The Social Postman
The movie "The Postman", after the eponymous David Brin novel, is interesting at several levels. The movie aired in 1997. It was done just before the era of mobile phones and widespread access to the internet. It appears like a different planet thirty years later. The movie was an unmitigated commercial disaster despite Kevin Costner being at the top of his fame at the time.
The novel from which the movie is inspired had a much more enduring success. And if the pitch is simple it tackles deep issues. In a nutshell: it is a post-apocalyptic story set in a dislocated United States after a catastrophic collapse caused by war, disease, and societal breakdown (never really clear). The story follows Gordon Krantz, a wanderer and former college student. After losing everything, Gordon finds an old postal worker’s uniform and a bag of undelivered mail. To gain food and shelter, he poses as a postman for a fictional “Restored United States of America,” delivering letters and spreading hope.
Communication and Society
The transparent themes that are developed in this story are about the role of communication in the building of a society. Quickly:
There is this idea that the postal service could serve as the backbone from which society could be re-birthed. The postal service is at the crossroads of ideas and objects. Letters are ideas but they are still embodied in paper. They travel at the speed of a horse, have a weight etc.
It is a lie that leads to the rebuilding of a nation. At first the postman is lying about the fact that he is a postman (he is just a guy who found the outfits of a postman and jumped into the role), then he really becomes one. This this idea that a nation is a lie coming to reality has merits. It is essentially the famous Renan’s speech “what is a nation?”. A nation is a shared myth that has this feature of transforming an idea into a tangible reality (the exact opposite of what a letter is).

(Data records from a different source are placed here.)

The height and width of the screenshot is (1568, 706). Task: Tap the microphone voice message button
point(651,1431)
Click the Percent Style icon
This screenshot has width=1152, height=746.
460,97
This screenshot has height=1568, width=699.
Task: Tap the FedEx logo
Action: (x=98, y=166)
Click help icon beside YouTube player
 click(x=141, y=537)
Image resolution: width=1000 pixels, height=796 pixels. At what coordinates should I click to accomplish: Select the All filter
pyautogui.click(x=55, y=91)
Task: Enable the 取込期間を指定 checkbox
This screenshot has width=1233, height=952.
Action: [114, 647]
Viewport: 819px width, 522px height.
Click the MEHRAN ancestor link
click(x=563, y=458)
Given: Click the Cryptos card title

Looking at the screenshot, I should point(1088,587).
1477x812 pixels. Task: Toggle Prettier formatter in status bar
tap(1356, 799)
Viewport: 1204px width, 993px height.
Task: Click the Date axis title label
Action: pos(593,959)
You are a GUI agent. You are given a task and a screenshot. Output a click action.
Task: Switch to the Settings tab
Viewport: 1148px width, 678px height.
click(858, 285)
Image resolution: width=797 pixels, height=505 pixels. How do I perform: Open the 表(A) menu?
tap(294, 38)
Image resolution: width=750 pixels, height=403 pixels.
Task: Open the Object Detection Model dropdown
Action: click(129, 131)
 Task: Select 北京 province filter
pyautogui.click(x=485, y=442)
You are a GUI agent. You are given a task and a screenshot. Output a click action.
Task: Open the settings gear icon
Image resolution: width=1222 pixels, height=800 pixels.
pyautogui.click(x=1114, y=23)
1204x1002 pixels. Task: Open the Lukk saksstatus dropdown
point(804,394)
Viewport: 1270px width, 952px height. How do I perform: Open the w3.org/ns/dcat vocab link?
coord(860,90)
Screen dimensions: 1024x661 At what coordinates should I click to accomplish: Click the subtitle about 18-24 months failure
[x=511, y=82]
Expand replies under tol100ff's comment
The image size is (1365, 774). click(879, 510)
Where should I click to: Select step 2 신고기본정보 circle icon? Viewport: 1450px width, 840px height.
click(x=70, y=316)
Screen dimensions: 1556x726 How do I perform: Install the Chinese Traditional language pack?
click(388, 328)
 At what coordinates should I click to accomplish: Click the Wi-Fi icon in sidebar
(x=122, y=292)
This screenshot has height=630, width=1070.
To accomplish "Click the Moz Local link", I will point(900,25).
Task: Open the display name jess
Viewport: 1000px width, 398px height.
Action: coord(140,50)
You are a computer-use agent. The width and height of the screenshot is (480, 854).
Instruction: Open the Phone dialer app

The recurring themes of information and tyranny: by spreading information the hero is fighting the ideology of the oppressors. At the time there was this idea that the highway of communications were going to set the world free... There is also this upside down idea that decentralized organizations were the embodiment of tyranny vs central authority (the return of a top down institution to restore freedom) that would be the only civilized way to govern. This is a very good embodiment of the fear of institutions in face of the technological revolution to come.
The Influencerman
Fast forward 2025. The post service has ceased to exist as a meaningful institution. If anything it has become the poster child of materialistic culture: Temu packages and post-modernity proletariat in a single frame. People have left epistolary culture, a point to point communication, to social media posting: short messages to an open audience. You can measure how times are a changing by how impossible it would write an adaptation of the novel to our times. Is it possible to imagine that influencers are going to restore freedom and fight tyranny? In the 2020s the influencer is more likely going to be a tranny trying to enforce cancel culture. Mostly without leaving their basement, another stark contrast with Mr. Costner riding the American north western plains. Influencers don’t touch what they smoke.
As the hero, the Influencerman is hiding is true identity behind a disguise. This is not a true outfit, but rather a list of flags that are displayed on their bio depending on the "rage du moment". But one would be hard pressed to see the influencerman as a hero. Because instead of sustaining the lie until it becomes a reality, the influencerman is flying from one set of lies to another one. Kevin can’t change is outfit by snapping fingers or clicking on a new banner depending on the current thing. The influencerman is not holding the line in front of adversity, it is rather to amplify the messages allowed by the algorithms. Influencerman is not motivated by ideals but by numbers.
Medium (is) matter(s)
The medium is the message is a fractally true proposition in both the Postman and the Influencerman stories. As information exchanges have become more virtual and permanent, they have lost contact with reality. As often the virtualization has the property of flipping everything upside down: notice how the single obsession of the Postman corresponds the ever changing topics of the Influencerman, observe how the Postman is gathering communities is in contrast with the Influencerman only caring about attention towards themselves, there is one Postman but countless social media platforms, the letters distributed by the Postman are about connecting people while Influencerman games the algorithm using rage bait and division as messages, etc.
Another feature of the story that makes it even more relevant of our times is the Cyclops: they are AI coming from before the apocalypse and are seen as force for good. Compare with AI doomerism of today. Cyclops is seen as holding the secret to rebuild society, not as the destroyer of it. Cyclops is instrumental in helping the revolt. I could go on for screens but I think you get it at this point: The Postman is a movie coming from the other side of the mirror.